Element and text position data:

————

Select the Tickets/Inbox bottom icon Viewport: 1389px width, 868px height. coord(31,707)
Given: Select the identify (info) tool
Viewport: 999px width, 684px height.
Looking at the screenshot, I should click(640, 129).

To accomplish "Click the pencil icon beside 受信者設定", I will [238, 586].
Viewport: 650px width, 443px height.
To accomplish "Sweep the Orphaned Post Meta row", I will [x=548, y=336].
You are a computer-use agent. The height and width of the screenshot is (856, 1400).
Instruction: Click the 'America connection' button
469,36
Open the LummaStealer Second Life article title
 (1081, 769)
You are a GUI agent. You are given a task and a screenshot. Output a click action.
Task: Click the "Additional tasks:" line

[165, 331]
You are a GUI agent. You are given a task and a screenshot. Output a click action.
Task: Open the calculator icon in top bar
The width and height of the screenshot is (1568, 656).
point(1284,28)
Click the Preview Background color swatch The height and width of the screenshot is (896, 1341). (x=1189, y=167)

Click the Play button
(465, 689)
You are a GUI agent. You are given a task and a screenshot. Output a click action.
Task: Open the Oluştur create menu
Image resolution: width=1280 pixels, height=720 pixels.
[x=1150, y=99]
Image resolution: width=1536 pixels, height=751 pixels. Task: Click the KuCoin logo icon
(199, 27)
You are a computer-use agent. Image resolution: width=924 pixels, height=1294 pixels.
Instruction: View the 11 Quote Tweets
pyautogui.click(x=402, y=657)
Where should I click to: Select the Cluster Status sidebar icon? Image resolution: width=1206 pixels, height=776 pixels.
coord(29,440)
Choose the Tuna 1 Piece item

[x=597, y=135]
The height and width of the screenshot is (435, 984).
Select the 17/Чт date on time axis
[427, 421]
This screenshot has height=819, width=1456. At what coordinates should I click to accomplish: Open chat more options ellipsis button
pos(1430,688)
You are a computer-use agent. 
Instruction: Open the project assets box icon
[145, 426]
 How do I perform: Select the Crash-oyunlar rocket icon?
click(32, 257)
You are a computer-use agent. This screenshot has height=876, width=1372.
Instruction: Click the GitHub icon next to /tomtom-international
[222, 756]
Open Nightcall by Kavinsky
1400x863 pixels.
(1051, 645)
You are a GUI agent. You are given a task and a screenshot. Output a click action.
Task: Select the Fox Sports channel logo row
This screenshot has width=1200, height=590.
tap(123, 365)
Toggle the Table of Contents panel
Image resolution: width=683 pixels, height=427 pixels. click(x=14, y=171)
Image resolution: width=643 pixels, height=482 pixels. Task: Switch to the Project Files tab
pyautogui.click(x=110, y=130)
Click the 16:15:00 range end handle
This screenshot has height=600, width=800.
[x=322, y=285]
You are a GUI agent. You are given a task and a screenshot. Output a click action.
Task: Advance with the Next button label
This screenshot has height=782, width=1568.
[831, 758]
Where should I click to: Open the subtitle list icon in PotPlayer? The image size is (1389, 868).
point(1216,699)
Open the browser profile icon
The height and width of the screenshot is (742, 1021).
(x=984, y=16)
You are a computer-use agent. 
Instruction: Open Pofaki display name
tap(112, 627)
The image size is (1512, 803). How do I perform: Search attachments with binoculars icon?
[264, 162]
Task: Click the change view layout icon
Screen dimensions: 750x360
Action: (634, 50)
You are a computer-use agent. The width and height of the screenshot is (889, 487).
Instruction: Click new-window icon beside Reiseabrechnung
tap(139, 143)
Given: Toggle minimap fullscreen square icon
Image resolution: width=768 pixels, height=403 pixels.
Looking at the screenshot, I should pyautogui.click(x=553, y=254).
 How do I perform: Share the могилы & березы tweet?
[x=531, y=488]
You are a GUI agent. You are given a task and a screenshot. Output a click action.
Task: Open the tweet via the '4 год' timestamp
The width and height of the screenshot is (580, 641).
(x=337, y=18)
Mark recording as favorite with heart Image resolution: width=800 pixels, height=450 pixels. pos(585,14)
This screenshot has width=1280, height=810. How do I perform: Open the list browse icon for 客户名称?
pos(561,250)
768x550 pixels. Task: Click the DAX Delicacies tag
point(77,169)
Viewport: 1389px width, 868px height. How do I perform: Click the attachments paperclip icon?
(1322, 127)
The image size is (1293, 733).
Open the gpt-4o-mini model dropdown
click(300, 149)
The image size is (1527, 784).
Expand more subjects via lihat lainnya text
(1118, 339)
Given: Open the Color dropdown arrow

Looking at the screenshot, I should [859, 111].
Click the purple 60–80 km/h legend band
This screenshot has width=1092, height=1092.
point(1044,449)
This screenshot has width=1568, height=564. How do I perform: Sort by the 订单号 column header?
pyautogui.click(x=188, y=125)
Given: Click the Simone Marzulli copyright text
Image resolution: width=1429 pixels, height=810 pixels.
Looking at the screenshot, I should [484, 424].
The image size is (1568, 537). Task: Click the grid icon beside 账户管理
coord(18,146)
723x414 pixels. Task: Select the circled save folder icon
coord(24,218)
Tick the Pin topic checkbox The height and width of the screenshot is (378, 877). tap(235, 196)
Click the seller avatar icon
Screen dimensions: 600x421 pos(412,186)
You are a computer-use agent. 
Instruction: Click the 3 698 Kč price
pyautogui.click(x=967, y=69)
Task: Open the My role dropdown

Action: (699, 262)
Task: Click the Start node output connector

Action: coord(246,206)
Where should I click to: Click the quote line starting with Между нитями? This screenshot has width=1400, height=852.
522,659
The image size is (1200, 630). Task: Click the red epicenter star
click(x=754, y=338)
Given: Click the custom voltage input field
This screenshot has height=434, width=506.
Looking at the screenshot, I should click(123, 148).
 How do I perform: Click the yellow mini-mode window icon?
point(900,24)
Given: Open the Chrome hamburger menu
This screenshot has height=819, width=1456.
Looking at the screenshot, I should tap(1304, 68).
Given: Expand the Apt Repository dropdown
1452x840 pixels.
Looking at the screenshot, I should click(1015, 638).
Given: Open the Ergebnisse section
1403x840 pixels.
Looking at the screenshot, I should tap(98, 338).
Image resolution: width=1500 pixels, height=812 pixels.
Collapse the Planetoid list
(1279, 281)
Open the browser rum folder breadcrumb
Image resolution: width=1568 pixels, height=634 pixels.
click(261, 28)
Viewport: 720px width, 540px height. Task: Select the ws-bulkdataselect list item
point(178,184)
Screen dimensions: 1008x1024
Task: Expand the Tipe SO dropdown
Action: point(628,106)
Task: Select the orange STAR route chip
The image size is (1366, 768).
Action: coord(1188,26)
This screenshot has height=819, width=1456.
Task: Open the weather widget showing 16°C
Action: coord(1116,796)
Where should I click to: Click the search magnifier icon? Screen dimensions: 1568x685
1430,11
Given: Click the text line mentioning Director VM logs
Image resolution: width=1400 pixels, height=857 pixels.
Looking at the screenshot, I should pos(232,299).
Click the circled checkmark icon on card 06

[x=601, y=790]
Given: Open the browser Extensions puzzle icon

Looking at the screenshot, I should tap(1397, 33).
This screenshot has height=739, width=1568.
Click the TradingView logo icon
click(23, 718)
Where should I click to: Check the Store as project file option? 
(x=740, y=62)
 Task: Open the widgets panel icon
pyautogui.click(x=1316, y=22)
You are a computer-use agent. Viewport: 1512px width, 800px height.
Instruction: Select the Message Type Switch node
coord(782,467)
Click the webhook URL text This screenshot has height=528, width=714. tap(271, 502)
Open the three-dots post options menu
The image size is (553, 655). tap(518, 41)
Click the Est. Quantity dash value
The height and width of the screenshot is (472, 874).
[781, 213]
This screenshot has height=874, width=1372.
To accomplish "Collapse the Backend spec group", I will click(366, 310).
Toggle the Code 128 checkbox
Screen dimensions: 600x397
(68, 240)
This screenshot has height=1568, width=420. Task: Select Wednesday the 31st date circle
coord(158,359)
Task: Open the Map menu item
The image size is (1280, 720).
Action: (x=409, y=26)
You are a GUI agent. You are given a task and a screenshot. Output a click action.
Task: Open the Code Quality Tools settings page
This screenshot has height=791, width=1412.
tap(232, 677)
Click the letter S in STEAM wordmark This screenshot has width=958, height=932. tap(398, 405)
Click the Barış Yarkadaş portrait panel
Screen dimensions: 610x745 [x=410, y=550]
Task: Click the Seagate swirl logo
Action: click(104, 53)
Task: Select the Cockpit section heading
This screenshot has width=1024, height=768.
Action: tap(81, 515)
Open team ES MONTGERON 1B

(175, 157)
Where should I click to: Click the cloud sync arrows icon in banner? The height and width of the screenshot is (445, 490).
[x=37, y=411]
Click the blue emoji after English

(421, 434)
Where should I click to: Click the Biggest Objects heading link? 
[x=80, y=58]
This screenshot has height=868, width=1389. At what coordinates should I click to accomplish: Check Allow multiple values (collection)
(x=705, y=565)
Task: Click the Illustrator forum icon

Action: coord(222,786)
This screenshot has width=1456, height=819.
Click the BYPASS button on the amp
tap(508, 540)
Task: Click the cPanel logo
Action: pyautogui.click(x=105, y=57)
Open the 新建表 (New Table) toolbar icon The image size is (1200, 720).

————

[Work to do] Convert the data between the line containing "Click the seller avatar icon" and the line containing "Looking at the screenshot, I should click(123, 148).", inclusive, into a numbered list with blank lines omitted.

[Full output]
1. Click the seller avatar icon
2. Screen dimensions: 600x421 pos(412,186)
3. You are a computer-use agent. 
4. Instruction: Click the 3 698 Kč price
5. pyautogui.click(x=967, y=69)
6. Task: Open the My role dropdown
7. Action: (699, 262)
8. Task: Click the Start node output connector
9. Action: coord(246,206)
10. Where should I click to: Click the quote line starting with Между нитями? This screenshot has width=1400, height=852.
11. 522,659
12. The image size is (1200, 630). Task: Click the red epicenter star
13. click(x=754, y=338)
14. Given: Click the custom voltage input field
15. This screenshot has height=434, width=506.
16. Looking at the screenshot, I should click(123, 148).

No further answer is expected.